Work instructions: The lines to repeat are those below from the one containing "This screenshot has width=477, height=268." down to the one containing "Click the My", both included; reproduce them exactly and nothing else.

Data for analysis:
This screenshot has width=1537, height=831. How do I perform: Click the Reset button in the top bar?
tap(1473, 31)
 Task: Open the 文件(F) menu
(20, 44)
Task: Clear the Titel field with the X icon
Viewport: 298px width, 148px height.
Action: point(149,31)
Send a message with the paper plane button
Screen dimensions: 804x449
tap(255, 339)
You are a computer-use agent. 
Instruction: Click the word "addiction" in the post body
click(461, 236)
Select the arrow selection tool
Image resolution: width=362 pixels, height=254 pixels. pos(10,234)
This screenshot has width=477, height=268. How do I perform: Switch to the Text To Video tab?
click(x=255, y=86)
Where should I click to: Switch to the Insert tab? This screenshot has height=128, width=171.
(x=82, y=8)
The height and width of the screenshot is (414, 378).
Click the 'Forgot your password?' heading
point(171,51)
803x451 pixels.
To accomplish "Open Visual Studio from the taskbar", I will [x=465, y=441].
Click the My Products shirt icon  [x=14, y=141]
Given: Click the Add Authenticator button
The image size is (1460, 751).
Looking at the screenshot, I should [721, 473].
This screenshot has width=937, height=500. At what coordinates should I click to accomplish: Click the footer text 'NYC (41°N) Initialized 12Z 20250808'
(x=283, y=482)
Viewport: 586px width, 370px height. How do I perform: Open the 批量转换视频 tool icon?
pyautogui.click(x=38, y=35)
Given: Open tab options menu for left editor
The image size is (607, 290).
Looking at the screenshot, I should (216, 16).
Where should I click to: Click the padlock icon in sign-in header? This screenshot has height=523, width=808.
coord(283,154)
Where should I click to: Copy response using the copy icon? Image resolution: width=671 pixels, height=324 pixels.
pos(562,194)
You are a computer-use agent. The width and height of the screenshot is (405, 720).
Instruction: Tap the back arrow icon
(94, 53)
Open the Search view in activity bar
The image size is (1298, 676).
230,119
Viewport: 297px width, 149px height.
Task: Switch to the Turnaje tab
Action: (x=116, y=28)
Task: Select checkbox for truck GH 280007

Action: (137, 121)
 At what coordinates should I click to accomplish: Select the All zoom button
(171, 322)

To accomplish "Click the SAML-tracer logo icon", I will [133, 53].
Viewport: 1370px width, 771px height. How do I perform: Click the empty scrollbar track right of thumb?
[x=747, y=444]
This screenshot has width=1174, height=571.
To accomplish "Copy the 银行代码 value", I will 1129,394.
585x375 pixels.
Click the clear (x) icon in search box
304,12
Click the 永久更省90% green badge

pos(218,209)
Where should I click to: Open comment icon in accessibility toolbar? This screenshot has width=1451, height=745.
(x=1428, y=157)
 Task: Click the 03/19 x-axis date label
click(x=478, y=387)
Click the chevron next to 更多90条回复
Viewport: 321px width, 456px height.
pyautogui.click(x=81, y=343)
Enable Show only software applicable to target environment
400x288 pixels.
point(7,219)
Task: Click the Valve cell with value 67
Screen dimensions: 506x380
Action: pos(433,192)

Answer to this task:
This screenshot has width=477, height=268. How do I perform: Switch to the Text To Video tab?
click(x=255, y=86)
Where should I click to: Switch to the Insert tab? This screenshot has height=128, width=171.
(x=82, y=8)
The height and width of the screenshot is (414, 378).
Click the 'Forgot your password?' heading
point(171,51)
803x451 pixels.
To accomplish "Open Visual Studio from the taskbar", I will [x=465, y=441].
Click the My Products shirt icon  [x=14, y=141]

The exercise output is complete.